>>

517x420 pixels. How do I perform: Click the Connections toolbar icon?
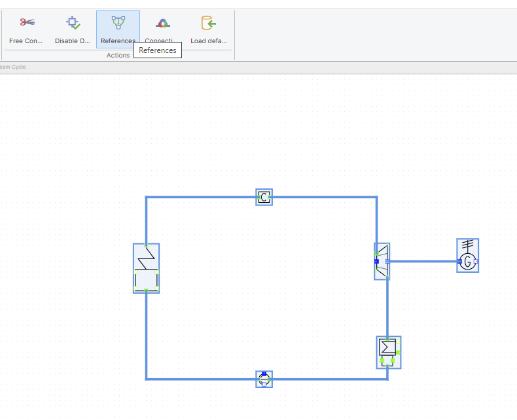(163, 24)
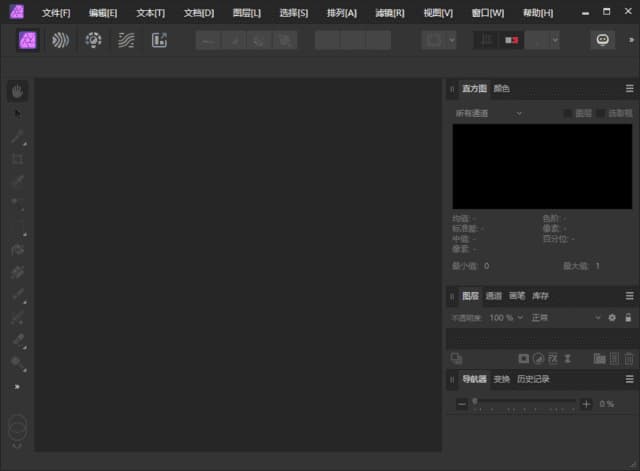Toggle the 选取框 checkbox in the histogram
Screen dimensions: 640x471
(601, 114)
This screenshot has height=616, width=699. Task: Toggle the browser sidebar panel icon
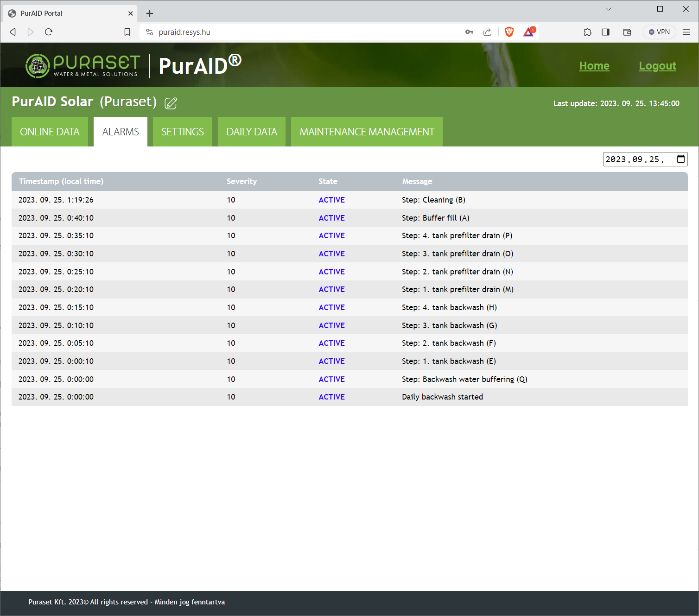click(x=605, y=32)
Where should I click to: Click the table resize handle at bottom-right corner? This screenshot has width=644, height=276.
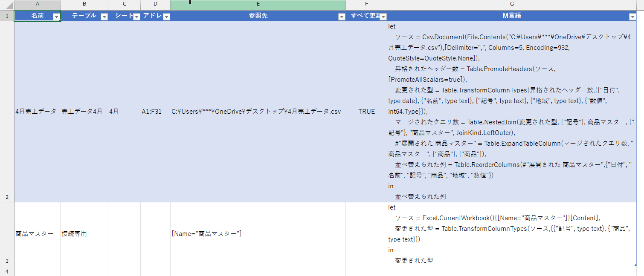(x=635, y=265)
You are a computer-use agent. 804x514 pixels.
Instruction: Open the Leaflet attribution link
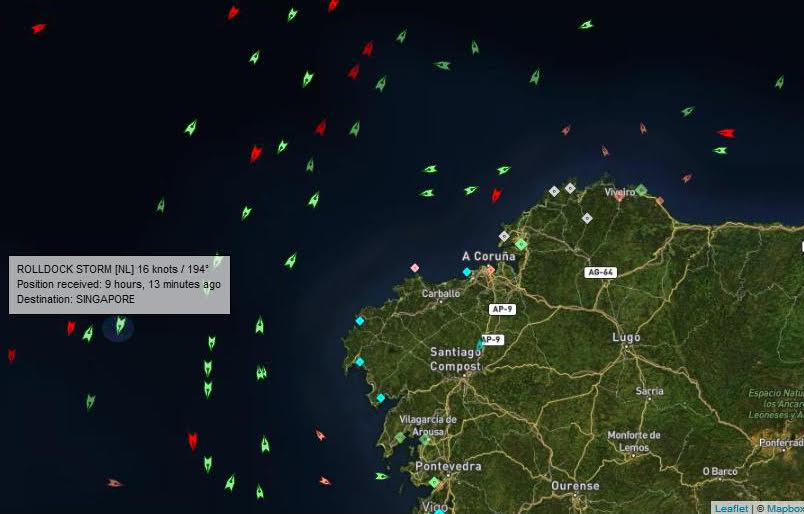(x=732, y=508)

<<

**Exercise aim:** Nothing but the lines from the line containing "You are a computer-use agent. 804x514 pixels." through the last line of the material may be output, and they must be copied exactly, without pictures.

**Answer area:**
You are a computer-use agent. 804x514 pixels.
Instruction: Open the Leaflet attribution link
(x=732, y=508)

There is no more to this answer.